Как продрогшие зимние пьяницы В злотую коньячность елея Погрузись в мою музыку пальцами От оттаявших звуков хмелея Так земля окунается в утренность Так в луне растворяются волки Так навеки свою целомудренность Укрывает утопленник в Волге И отчаявшись быть обездоленным Наше сердце украситься небом Словно вечность ему недозволенным И таким же как вечность нелепым.

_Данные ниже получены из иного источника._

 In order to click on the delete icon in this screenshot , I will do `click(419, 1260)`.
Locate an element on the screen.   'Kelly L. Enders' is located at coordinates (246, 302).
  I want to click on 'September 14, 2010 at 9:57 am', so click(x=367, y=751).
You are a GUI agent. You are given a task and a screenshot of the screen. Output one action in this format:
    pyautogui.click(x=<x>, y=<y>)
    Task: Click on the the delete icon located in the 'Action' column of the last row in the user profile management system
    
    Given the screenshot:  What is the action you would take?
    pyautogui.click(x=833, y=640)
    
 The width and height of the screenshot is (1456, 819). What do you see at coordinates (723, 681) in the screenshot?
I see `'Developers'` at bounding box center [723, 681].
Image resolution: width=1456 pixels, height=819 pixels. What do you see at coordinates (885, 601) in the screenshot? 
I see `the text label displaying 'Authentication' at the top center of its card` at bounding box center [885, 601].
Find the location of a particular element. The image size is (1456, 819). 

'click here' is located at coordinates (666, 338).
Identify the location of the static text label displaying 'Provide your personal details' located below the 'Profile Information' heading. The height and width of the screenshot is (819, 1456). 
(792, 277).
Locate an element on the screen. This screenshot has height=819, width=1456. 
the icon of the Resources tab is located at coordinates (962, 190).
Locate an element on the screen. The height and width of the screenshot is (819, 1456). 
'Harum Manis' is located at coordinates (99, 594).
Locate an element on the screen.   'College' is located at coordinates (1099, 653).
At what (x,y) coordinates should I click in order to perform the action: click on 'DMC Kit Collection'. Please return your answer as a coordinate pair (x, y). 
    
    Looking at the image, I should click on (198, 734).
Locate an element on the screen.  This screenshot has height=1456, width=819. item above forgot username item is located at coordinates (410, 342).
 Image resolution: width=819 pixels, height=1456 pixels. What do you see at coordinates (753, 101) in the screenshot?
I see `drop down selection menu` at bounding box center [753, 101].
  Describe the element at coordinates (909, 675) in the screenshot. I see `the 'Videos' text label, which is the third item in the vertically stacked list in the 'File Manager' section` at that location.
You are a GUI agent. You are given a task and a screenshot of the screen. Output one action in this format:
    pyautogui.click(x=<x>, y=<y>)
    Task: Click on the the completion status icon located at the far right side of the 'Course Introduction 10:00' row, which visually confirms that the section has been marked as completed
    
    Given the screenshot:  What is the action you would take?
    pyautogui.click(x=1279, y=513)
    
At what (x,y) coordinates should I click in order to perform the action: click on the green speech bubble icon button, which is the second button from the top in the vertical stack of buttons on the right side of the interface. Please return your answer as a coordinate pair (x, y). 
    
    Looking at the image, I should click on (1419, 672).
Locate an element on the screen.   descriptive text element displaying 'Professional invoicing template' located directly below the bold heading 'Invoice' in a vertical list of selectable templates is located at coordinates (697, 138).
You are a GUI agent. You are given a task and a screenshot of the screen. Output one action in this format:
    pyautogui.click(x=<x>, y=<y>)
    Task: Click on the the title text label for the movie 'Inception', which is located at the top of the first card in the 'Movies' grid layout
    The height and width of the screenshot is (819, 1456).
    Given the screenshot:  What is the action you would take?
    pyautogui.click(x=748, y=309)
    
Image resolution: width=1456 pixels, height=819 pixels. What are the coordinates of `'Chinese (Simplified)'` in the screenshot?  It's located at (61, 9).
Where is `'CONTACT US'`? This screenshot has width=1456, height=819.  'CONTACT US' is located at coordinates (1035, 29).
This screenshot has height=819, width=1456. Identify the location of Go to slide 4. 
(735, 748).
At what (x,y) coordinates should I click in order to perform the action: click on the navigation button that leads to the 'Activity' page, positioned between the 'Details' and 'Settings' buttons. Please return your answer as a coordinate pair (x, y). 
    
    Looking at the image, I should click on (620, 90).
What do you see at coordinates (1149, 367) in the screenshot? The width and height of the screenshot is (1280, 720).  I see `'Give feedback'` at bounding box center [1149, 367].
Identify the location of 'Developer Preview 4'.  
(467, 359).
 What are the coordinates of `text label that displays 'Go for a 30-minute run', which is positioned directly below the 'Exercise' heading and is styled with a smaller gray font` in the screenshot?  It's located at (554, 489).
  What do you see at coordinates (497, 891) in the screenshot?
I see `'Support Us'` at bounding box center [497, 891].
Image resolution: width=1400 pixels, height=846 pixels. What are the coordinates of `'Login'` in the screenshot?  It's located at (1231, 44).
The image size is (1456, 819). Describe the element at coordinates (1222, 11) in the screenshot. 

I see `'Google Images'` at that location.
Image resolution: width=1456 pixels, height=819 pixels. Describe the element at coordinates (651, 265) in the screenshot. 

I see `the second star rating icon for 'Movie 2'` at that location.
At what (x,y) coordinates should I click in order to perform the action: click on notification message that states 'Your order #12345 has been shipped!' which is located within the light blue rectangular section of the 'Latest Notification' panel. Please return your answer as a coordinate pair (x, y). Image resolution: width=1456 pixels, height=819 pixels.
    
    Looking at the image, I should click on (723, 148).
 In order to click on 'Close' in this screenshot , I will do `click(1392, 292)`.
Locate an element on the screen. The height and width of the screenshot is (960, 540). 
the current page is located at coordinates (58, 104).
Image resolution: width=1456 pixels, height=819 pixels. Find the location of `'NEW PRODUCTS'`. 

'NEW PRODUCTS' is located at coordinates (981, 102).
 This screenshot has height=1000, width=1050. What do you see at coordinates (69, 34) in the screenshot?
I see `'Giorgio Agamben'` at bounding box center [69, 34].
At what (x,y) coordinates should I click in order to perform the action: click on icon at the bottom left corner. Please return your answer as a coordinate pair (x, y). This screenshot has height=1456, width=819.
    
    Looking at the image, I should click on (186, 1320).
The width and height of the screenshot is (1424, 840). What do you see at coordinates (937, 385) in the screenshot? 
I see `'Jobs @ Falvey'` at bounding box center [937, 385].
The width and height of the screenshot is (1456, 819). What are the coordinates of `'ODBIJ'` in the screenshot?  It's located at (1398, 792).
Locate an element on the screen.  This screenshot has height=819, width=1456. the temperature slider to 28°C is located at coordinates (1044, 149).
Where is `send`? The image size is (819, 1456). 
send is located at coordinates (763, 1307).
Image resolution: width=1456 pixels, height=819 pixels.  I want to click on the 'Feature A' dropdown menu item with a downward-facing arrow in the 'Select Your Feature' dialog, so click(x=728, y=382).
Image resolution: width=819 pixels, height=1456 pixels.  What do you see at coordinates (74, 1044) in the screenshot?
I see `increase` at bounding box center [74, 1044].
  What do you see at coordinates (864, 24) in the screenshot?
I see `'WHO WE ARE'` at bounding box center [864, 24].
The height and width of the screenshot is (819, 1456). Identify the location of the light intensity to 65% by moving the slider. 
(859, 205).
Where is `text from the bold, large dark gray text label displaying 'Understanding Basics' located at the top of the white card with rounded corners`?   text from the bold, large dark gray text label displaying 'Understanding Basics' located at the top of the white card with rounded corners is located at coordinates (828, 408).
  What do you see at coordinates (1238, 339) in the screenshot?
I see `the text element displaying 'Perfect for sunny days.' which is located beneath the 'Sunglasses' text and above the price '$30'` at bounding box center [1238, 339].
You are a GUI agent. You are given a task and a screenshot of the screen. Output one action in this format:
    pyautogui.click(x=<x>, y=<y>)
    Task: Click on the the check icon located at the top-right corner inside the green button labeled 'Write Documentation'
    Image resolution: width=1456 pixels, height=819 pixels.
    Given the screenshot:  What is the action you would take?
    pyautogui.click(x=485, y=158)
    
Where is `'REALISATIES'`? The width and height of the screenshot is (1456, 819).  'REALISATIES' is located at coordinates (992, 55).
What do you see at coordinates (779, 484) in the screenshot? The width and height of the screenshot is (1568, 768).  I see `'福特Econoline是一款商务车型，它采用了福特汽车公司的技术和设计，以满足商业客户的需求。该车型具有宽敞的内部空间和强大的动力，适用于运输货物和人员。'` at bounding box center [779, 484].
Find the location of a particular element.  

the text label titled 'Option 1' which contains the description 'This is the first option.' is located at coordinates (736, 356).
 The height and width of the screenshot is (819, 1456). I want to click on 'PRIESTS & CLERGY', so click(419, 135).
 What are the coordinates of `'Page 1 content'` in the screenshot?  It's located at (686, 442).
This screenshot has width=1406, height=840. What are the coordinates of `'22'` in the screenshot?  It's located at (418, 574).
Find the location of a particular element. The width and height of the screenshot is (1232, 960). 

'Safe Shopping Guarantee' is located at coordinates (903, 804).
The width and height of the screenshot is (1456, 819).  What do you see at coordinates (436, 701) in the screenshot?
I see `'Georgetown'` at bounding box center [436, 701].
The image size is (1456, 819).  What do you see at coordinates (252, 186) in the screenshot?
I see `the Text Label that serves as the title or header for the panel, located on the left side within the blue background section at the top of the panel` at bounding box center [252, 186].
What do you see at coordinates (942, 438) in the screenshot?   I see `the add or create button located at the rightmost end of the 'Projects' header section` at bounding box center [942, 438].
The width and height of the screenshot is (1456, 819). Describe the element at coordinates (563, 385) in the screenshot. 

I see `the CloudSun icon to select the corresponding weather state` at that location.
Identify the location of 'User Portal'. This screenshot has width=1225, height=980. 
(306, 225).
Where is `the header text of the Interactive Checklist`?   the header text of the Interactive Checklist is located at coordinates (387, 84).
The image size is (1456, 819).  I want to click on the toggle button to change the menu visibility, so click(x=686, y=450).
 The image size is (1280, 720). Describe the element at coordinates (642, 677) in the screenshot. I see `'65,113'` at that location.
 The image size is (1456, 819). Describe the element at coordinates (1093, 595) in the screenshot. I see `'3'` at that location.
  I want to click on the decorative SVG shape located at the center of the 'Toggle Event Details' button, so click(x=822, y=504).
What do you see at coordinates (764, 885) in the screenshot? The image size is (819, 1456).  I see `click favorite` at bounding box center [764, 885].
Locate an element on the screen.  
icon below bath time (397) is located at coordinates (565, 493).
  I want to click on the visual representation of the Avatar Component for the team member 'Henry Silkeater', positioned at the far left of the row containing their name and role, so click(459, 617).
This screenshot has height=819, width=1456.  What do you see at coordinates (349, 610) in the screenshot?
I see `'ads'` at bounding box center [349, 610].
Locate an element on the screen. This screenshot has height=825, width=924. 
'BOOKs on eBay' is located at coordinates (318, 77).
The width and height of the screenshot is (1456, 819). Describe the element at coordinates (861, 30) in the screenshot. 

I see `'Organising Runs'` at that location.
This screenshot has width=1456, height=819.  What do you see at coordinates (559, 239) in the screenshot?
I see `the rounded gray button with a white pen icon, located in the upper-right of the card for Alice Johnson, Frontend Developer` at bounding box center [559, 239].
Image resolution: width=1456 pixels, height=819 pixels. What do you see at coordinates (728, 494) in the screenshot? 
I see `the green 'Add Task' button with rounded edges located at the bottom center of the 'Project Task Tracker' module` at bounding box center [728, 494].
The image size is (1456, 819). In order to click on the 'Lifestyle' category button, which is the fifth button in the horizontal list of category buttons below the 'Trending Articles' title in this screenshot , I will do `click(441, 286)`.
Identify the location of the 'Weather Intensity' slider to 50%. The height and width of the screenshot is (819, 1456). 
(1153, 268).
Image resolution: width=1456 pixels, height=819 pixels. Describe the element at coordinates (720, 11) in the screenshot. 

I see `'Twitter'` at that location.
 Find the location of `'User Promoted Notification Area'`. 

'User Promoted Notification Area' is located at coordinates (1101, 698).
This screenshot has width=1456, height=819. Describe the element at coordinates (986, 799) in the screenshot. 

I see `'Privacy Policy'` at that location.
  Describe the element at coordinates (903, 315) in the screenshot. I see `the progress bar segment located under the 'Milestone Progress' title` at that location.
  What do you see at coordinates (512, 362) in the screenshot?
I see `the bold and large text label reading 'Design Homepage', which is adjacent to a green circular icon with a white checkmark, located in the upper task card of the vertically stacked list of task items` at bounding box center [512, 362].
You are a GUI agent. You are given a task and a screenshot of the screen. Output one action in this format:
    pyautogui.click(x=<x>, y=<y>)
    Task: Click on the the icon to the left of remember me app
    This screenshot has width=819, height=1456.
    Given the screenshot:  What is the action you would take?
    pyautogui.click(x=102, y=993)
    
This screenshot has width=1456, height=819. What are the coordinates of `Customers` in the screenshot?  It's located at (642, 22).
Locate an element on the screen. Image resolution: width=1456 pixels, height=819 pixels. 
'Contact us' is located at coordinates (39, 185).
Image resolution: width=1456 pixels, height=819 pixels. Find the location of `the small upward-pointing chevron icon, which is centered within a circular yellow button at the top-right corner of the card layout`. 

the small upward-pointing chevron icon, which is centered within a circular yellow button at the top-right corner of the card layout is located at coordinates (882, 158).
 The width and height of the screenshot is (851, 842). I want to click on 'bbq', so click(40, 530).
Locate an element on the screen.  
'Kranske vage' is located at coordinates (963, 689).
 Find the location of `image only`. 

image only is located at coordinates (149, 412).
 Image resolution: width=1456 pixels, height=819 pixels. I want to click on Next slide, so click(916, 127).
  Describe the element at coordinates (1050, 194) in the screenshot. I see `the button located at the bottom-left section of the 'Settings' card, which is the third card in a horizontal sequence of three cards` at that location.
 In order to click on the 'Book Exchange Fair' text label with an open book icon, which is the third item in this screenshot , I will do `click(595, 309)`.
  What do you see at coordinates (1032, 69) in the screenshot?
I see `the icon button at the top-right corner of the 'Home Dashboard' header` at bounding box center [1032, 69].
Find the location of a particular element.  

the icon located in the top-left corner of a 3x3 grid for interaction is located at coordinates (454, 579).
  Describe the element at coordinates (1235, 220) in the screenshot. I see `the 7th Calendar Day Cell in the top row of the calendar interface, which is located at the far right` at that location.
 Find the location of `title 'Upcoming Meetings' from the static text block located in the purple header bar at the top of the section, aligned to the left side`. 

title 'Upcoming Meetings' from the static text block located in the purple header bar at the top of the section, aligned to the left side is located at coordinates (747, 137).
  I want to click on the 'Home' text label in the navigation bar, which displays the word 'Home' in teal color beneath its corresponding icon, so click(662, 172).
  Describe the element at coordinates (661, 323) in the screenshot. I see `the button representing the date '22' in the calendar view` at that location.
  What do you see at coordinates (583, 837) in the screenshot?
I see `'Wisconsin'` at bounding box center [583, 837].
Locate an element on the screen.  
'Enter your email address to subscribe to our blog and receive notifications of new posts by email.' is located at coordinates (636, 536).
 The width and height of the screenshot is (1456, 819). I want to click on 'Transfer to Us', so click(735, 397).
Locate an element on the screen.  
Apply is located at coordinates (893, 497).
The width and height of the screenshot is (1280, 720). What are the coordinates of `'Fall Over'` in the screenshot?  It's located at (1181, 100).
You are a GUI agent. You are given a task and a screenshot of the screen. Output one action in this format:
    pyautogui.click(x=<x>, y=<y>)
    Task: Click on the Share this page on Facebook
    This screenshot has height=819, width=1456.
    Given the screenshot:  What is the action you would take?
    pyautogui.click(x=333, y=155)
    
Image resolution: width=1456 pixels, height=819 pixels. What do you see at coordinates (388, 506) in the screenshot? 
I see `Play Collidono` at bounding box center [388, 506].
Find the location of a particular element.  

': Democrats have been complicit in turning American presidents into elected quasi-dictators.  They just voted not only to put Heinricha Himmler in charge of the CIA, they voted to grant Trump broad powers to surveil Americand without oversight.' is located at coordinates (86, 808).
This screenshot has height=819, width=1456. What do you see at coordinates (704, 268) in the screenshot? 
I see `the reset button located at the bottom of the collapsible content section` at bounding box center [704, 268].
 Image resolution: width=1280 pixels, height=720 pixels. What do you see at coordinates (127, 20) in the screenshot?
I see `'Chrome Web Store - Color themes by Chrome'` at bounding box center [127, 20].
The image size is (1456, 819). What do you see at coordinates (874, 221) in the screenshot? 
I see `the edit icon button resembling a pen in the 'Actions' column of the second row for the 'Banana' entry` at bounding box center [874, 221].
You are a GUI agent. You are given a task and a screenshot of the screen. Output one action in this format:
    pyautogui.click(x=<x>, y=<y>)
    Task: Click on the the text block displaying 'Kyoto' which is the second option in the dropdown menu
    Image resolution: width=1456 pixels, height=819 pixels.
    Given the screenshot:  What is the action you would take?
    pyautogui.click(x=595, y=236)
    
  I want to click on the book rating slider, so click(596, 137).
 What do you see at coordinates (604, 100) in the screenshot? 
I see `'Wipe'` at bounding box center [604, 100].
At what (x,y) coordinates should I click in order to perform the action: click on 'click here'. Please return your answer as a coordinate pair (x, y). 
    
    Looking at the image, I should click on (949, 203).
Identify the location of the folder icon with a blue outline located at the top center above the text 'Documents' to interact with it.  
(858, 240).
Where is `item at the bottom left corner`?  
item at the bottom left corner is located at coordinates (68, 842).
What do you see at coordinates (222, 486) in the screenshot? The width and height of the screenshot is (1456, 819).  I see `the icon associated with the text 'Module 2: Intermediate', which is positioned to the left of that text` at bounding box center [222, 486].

Тут я физически ощутил - да, вдруг, да, внезапно, - что стихи, ватно обессилив мои ноги, не улетели в никуда, ни в небеса, ни к Богу, они впервые, пожалуй, остались тут - не просто на Земле, а совсем рядом; они перетекли из меня в Руслана . Каждое слово, каждая буква. Я не знал, что делать. Мне хотелось целовать Руслана, каждое слово в нём, каждую букву в нём. И я пылал стыдом, потому что не знал, как в нём это отзовётся. Пылал стыдом и любовью, любовью и стыдом, стыдом и любовью. Любовью. Потому что не знал. Стыдом. Нет, любовью.
Умереть бы сейчас и не мучаться. Потому что любовью. Но как?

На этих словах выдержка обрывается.